Thursday, September 25, 2014

Dangerous course designs, should we train them?

There has been a lot of conversation lately about what is safe on course and what isn't.  Approaches to contacts, exits from running dog walks, turns out of chutes.  Let's face it, our game is getting faster and faster and we must adjust the design of the course with it.  I would love every course to be fast, challenging and safe, but they aren't.

I am not going to debate if something is safe or not, I really just want to bring up some points that I think about when I spot something that isn't safe and hear "I am not going to train that" from my fellow competitors.

One scenario that I have run up against now three times in the last six months is a table directly after the DW.  If I have a 2o2o DW this probably wouldn't get my attention, however Split has a running DW.  The first time I saw this it was a USDAA Advance course and the table was 12 feet from the end of the DW (technically legal) with a tunnel directly after.  The second and third time, the table was a generous 18 feet after the DW.

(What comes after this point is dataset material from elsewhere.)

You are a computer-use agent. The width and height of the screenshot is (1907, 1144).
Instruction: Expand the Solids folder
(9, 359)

12 feet was fairly dangerous in terms of distance, 18 feet isn't that great either.  Think about a 22" - 26" jumping dog and if they don't have time to prepare their take off to the table.  They will hit the table with their chest or shoulder or lower leg.  I don't want to think about the injuries that could happen.

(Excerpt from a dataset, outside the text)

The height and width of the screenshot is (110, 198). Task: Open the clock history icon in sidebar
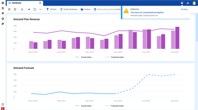3,3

So, people walk away from that and say "I am not going to train that, it is dangerous".  I walk away saying "I am going to train that, it is dangerous".  I don't train it so that I can endorse the dangerous design or so that we can conquer all courses.  I train it so that when there is a dangerous design I have a fair idea how my dog will execute it and if I should pull him from that course. I train it so that they can keep themselves safe if I ACCIDENTALLY cue something unsafe.  I train it because sometimes we can figure out how to do something in a safer manner.  I train it in a manner and scenario that I can keep my dog safe while we learn.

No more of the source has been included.